I am so confused with different indexing methods using iloc
in pandas.
Let say I am trying to convert a 1-d Dataframe to a 2-d Dataframe. First I have the following 1-d Dataframe
a_array = [1,2,3,4,5,6,7,8]
a_df = pd.DataFrame(a_array).T
And I am going to convert that into a 2-d Dataframe with the size of 2x4
. I start by preseting the 2-d Dataframe as follow:
b_df = pd.DataFrame(columns=range(4),index=range(2))
Then I use for-loop to help me converting a_df
(1-d) to b_df
(2-d) with the following code
for i in range(2):
b_df.iloc[i,:] = a_df.iloc[0,i*4:(i+1)*4]
It only gives me the following results
0 1 2 3
0 1 2 3 4
1 NaN NaN NaN NaN
But when I changed b_df.iloc[i,:]
to b_df.iloc[i][:]
. The result is correct like the following, which is what I want
0 1 2 3
0 1 2 3 4
1 5 6 7 8
Could anyone explain to me what the difference between .iloc[i,:]
and .iloc[i][:]
is, and why .iloc[i][:]
worked in my example above but not .iloc[i,:]
There is a very, very big difference between series.iloc[:]
and series[:]
, when assigning back. (i)loc
always checks to make sure whatever you're assigning from matches the index of the assignee.

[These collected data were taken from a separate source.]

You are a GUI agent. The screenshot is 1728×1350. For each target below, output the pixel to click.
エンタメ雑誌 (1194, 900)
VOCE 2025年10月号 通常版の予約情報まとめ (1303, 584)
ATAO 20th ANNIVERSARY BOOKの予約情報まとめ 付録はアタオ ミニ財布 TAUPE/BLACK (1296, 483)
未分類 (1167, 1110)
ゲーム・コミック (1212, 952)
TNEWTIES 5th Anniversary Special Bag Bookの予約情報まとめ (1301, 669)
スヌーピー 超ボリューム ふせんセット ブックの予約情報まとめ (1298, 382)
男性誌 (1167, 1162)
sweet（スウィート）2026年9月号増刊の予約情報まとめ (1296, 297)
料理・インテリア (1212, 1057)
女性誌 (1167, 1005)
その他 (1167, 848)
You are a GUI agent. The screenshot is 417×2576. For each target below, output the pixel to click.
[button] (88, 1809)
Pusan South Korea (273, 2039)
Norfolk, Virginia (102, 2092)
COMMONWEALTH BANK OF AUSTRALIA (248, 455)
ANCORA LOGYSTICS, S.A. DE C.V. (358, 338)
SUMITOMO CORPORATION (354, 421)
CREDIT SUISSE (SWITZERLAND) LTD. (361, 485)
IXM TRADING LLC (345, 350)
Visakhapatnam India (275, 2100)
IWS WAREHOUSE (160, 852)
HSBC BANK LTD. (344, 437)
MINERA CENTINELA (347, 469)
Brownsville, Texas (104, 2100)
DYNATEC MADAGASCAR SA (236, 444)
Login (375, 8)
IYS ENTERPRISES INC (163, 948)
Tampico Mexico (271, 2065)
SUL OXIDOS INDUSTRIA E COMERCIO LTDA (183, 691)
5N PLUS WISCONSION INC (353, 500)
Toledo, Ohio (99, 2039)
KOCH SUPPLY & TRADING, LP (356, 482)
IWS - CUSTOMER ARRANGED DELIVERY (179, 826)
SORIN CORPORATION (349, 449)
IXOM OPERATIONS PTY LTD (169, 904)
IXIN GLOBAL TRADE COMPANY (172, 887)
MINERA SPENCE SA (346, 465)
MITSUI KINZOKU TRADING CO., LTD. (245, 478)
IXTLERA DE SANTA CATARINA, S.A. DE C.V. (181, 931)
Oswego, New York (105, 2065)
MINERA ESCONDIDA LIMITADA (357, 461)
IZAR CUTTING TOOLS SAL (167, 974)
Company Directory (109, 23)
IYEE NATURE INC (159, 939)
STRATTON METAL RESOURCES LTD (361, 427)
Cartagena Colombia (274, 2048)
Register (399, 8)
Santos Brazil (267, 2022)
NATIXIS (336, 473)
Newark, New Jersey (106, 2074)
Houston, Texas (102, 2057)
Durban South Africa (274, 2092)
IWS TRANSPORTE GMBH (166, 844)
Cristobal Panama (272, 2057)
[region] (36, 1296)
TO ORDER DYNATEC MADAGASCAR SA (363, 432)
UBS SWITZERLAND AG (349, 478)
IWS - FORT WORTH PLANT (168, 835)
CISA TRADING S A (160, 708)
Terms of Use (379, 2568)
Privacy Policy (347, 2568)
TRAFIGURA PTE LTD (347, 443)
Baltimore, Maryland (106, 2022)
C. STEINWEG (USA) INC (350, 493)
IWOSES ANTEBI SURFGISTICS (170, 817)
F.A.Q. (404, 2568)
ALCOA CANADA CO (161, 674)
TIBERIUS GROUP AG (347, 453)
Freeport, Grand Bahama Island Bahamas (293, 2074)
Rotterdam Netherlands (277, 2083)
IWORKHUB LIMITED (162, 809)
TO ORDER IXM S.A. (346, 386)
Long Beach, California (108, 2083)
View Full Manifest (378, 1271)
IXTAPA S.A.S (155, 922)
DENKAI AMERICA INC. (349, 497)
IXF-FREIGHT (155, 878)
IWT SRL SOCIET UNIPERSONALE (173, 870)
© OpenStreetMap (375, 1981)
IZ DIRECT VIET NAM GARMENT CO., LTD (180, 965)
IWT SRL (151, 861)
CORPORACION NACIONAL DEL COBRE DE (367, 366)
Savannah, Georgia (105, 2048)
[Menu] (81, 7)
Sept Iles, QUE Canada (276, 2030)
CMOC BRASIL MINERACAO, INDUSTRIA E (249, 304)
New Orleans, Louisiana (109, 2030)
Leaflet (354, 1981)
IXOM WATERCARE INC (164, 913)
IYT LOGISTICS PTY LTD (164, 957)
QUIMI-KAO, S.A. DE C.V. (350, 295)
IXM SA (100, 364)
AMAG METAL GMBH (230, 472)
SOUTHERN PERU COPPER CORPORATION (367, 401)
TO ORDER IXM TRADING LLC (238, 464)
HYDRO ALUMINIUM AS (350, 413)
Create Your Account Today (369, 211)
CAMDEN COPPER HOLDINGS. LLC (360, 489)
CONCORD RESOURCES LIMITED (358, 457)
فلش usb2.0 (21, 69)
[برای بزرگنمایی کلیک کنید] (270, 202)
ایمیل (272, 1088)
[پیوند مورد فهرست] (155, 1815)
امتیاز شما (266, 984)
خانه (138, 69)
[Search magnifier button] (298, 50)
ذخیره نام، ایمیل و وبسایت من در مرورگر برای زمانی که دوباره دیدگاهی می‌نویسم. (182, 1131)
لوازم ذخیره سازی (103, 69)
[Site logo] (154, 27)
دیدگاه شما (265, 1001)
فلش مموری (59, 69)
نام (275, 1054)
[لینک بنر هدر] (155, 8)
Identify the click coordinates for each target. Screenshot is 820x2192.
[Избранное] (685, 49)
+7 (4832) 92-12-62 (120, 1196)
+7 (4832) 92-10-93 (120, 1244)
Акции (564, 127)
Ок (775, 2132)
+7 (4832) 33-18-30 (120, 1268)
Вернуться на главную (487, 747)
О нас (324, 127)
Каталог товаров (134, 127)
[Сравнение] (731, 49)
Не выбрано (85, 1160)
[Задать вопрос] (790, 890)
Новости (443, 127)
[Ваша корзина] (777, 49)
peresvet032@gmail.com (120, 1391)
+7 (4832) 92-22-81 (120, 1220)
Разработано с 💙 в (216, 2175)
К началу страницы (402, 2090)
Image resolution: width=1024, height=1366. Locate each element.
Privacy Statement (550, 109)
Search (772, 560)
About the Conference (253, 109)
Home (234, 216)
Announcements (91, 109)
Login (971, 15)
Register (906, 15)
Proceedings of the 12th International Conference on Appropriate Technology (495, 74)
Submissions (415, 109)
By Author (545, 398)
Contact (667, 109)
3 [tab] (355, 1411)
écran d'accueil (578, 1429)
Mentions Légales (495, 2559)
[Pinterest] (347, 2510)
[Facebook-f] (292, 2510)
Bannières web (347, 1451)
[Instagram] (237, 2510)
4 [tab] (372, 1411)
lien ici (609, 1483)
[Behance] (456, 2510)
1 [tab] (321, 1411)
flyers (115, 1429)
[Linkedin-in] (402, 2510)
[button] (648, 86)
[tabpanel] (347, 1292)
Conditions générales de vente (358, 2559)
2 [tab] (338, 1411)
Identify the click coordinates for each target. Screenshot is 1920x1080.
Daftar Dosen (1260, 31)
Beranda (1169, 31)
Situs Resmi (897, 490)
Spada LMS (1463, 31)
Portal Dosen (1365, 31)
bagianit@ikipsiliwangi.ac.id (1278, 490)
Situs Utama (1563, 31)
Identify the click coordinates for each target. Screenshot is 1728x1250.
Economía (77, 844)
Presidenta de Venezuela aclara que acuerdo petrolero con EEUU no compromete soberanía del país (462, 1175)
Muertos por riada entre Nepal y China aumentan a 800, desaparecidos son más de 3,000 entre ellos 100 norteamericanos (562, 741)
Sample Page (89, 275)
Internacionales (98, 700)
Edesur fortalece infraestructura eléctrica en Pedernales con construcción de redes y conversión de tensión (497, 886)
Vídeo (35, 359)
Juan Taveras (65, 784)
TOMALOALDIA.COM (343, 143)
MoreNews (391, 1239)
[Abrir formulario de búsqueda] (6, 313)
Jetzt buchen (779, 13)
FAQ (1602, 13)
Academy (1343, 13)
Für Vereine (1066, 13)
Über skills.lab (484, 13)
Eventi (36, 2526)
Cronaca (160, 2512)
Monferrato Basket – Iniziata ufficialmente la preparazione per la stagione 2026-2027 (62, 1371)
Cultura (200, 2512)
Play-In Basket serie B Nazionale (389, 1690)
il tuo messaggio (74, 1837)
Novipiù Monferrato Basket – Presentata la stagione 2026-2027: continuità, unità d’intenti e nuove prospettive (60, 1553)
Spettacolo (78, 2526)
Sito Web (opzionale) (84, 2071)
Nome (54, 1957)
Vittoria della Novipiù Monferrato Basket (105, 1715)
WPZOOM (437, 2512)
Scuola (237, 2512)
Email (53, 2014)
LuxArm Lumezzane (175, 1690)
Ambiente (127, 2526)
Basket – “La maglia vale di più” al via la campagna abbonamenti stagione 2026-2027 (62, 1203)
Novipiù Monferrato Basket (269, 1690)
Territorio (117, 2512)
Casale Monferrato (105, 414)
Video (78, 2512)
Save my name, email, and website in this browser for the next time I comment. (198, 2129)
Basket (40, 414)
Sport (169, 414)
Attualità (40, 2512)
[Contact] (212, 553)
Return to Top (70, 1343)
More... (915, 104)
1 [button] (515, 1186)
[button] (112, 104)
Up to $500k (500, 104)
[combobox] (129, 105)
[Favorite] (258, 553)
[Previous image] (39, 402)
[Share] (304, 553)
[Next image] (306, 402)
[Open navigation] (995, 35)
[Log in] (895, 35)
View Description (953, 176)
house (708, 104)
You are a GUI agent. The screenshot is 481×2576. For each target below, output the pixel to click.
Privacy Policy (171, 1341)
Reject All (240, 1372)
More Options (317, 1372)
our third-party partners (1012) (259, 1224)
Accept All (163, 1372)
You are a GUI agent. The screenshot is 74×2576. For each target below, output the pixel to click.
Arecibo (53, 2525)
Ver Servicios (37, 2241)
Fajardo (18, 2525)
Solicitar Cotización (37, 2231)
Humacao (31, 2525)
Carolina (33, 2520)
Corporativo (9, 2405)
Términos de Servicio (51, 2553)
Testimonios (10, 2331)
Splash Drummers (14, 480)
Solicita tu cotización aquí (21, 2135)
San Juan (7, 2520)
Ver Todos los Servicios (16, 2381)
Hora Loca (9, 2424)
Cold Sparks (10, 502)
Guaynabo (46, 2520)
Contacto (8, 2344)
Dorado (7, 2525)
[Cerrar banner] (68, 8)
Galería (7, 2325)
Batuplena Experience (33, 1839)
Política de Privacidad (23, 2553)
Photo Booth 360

Meanwhile, the [:]
syntax assigns to the underlying NumPy array, bypassing index alignment.
s = pd.Series(index=[0, 1, 2, 3], dtype='float')
s
0 NaN
1 NaN
2 NaN
3 NaN
dtype: float64
# Let's get a reference to the underlying array with `copy=False`
arr = s.to_numpy(copy=False)
arr
# array([nan, nan, nan, nan])
# Reassign using slicing syntax
s[:] = pd.Series([1, 2, 3, 4], index=['a', 'b', 'c', 'd'])
s
0 1
1 2
2 3
3 4
dtype: int64
arr
# array([1., 2., 3., 4.]) # underlying array has changed
# Now, reassign again with `iloc`
s.iloc[:] = pd.Series([5, 6, 7, 8], index=[3, 4, 5, 6])
s
0 NaN
1 NaN
2 NaN
3 5.0
dtype: float64
arr
# array([1., 2., 3., 4.]) # `iloc` created a new array for the series
# during reassignment leaving this unchanged
s.to_numpy(copy=False) # the new underlying array, for reference
# array([nan, nan, nan, 5.])
Now that you understand the difference, let's look at what happens in your code. Just print out the RHS of your loops to see what you are assigning:
for i in range(2):
print(a_df.iloc[0, i*4:(i+1)*4])
# output - first row
0 1
1 2
2 3
3 4
Name: 0, dtype: int64
# second row. Notice the index is different
4 5
5 6
6 7
7 8
Name: 0, dtype: int64
When assigning to b_df.iloc[i, :]
in the second iteration, the indexes are different so nothing is assigned and you only see NaNs. However, changing b_df.iloc[i, :]
to b_df.iloc[i][:]
will mean you assign to the underlying NumPy array, so indexing alignment is bypassed. This operation is better expressed as
for i in range(2):
b_df.iloc[i, :] = a_df.iloc[0, i*4:(i+1)*4].to_numpy()
b_df
0 1 2 3
0 1 2 3 4
1 5 6 7 8
It's also worth mentioning this is a form of chained assignment, which is not a good thing, and also makes your code harder to read and understand.